Stored items
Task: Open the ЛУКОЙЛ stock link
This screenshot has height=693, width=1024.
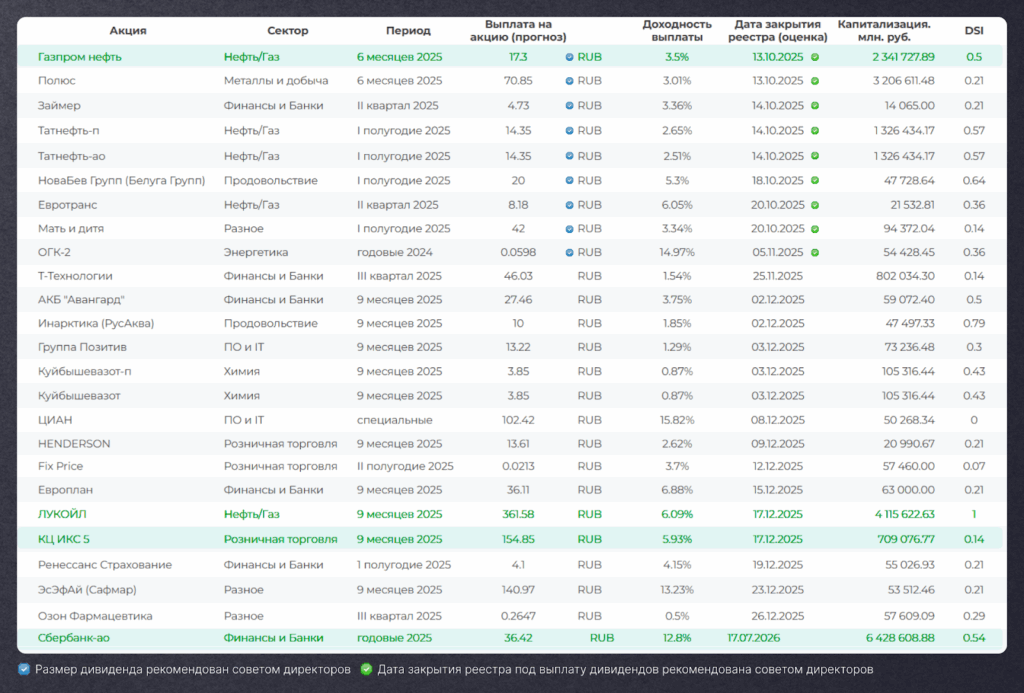Action: click(x=62, y=514)

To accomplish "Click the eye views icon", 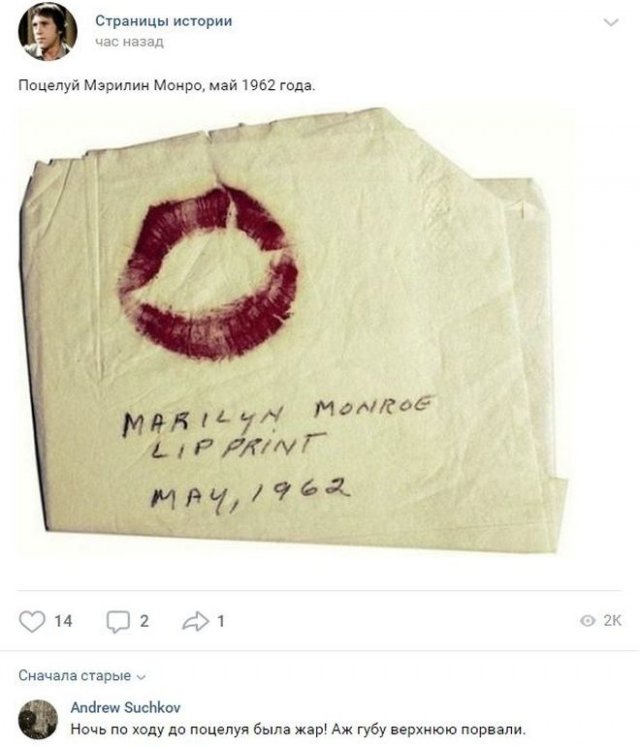I will click(x=588, y=620).
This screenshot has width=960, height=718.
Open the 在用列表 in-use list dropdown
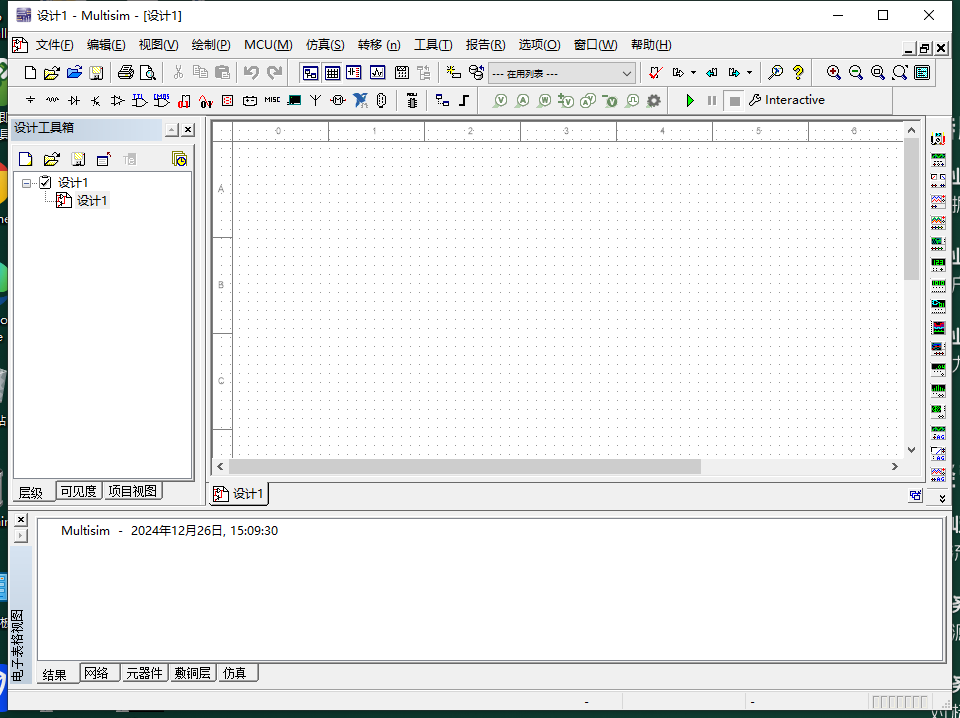coord(627,73)
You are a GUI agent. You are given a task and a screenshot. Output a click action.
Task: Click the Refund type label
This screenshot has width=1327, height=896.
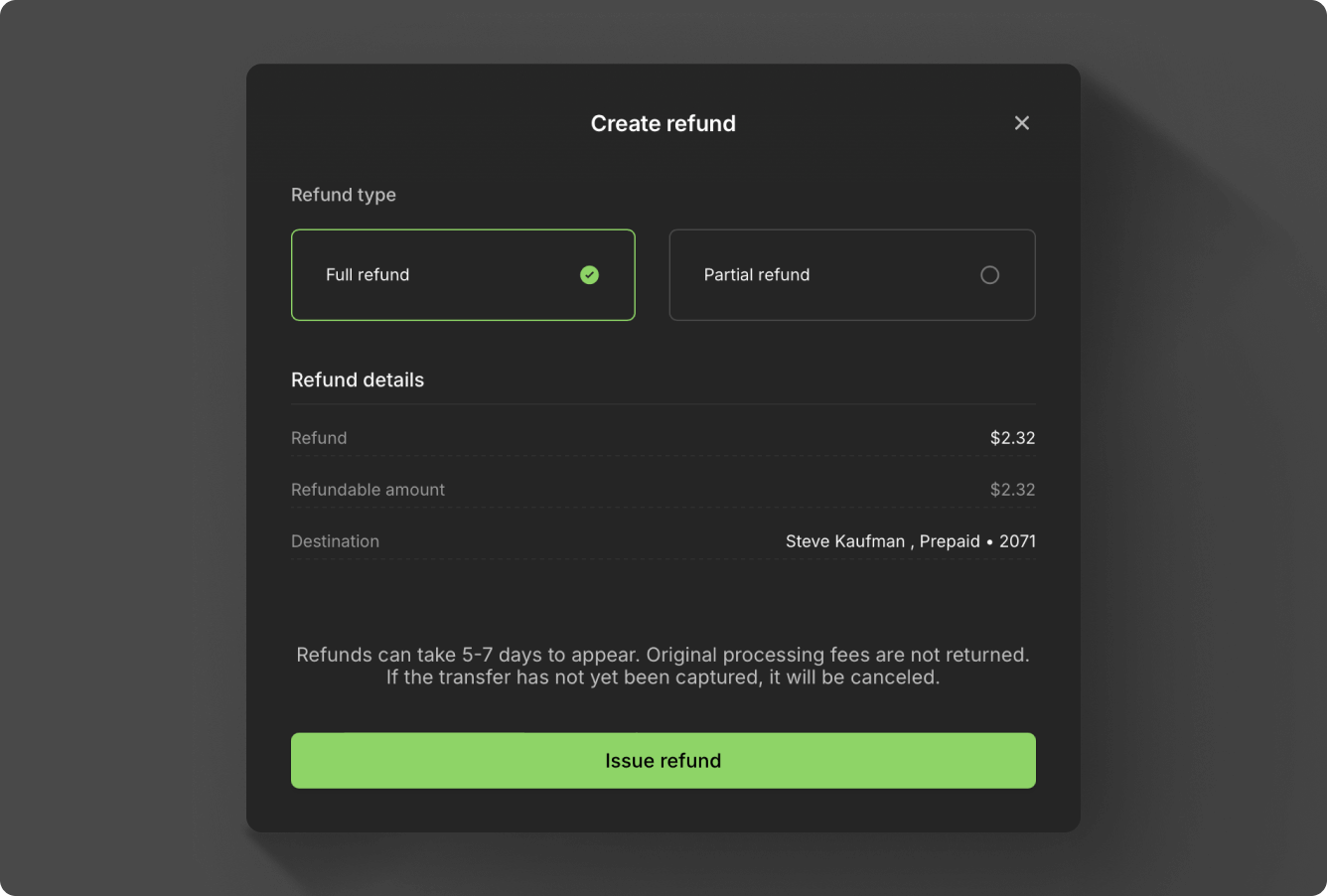point(344,195)
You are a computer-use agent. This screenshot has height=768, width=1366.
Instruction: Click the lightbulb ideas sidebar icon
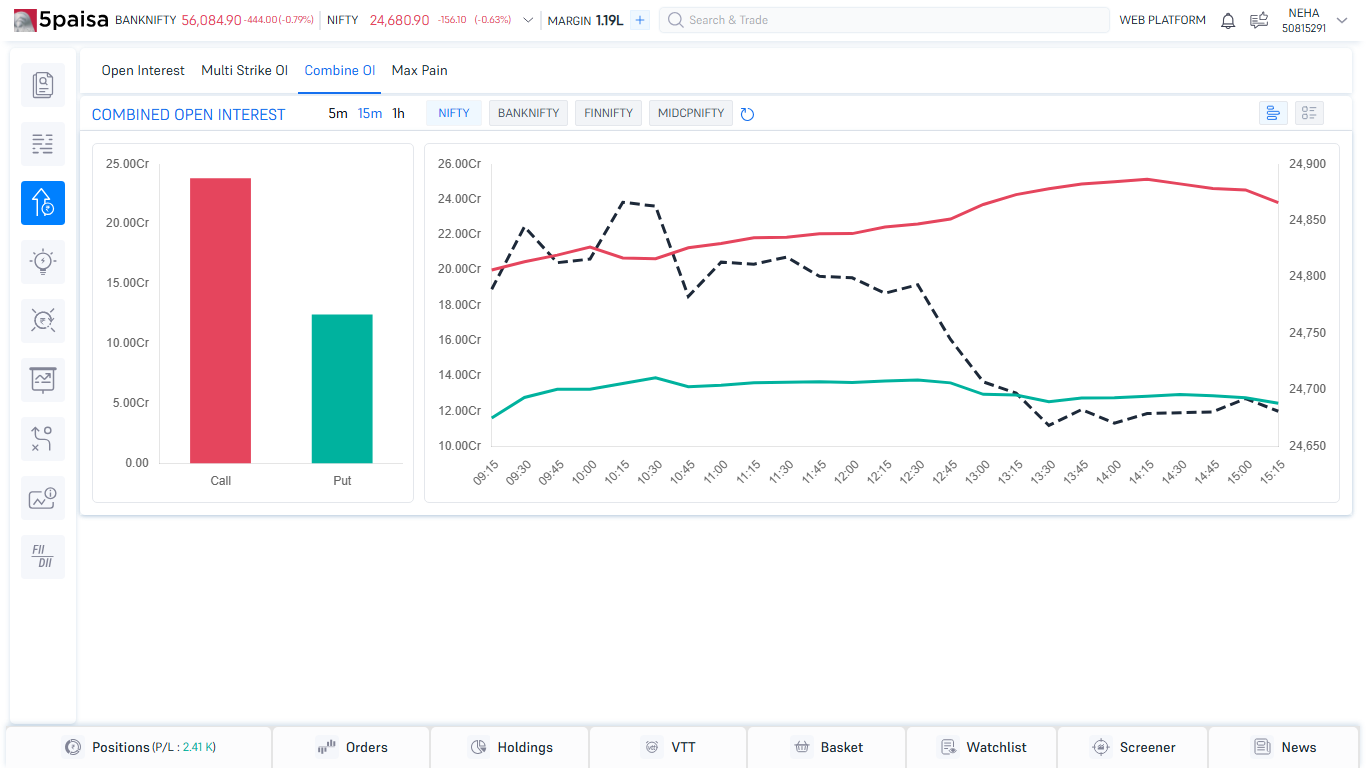[x=43, y=262]
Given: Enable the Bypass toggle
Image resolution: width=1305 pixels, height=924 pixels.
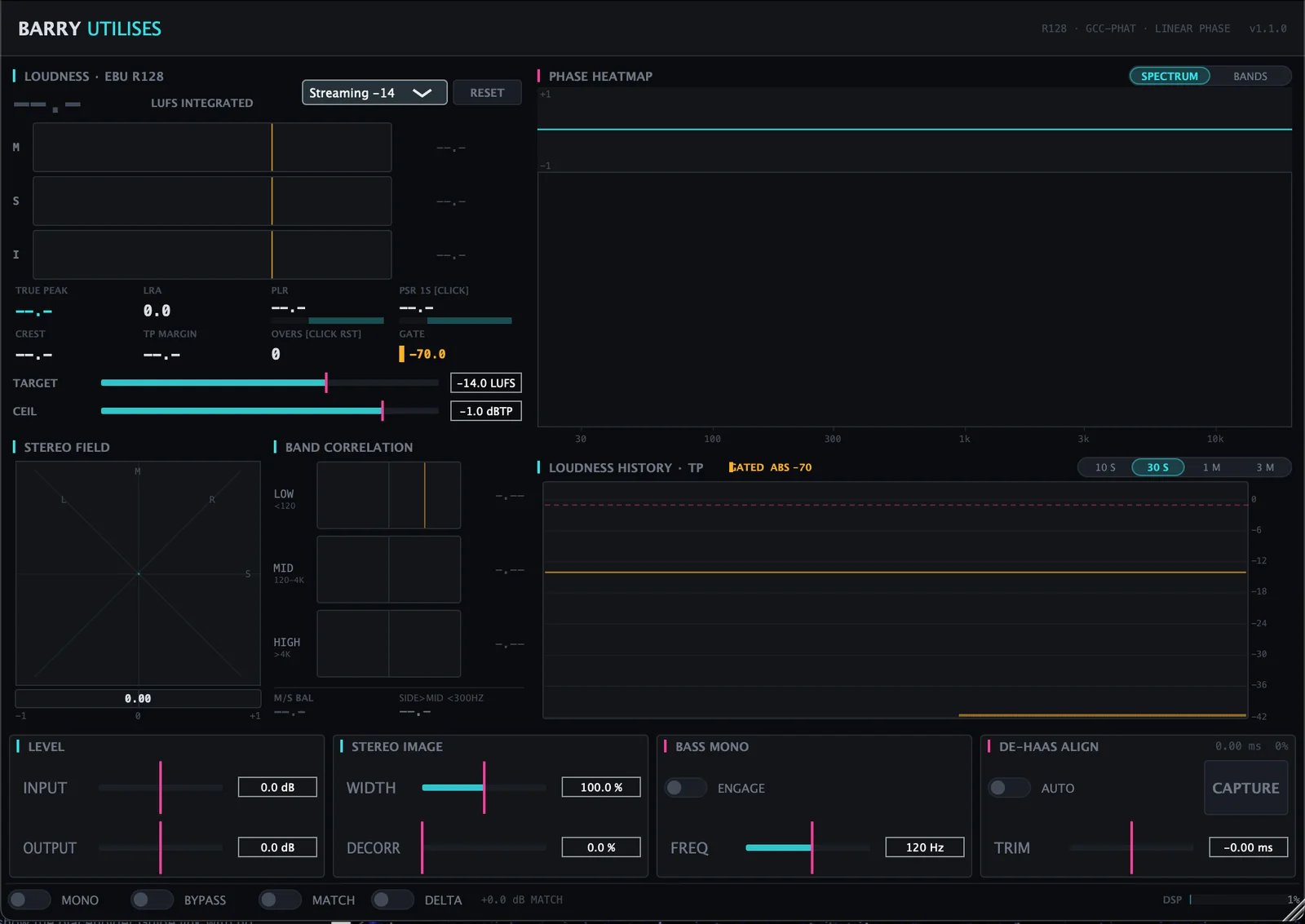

Exercise:
Write out again only the lines from the line that contains "You are a GUI" through the last line of the records, both ends included, without any of the pictures.

Result of the exercise:
You are a GUI agent. You are given a task and a screenshot. Output a click action.
Task: Click the Refund type label
This screenshot has width=1327, height=896.
point(344,195)
You are a computer-use agent. This screenshot has height=768, width=1366.
Instruction: Click the lightbulb ideas sidebar icon
[x=43, y=262]
Given: Enable the Bypass toggle
Image resolution: width=1305 pixels, height=924 pixels.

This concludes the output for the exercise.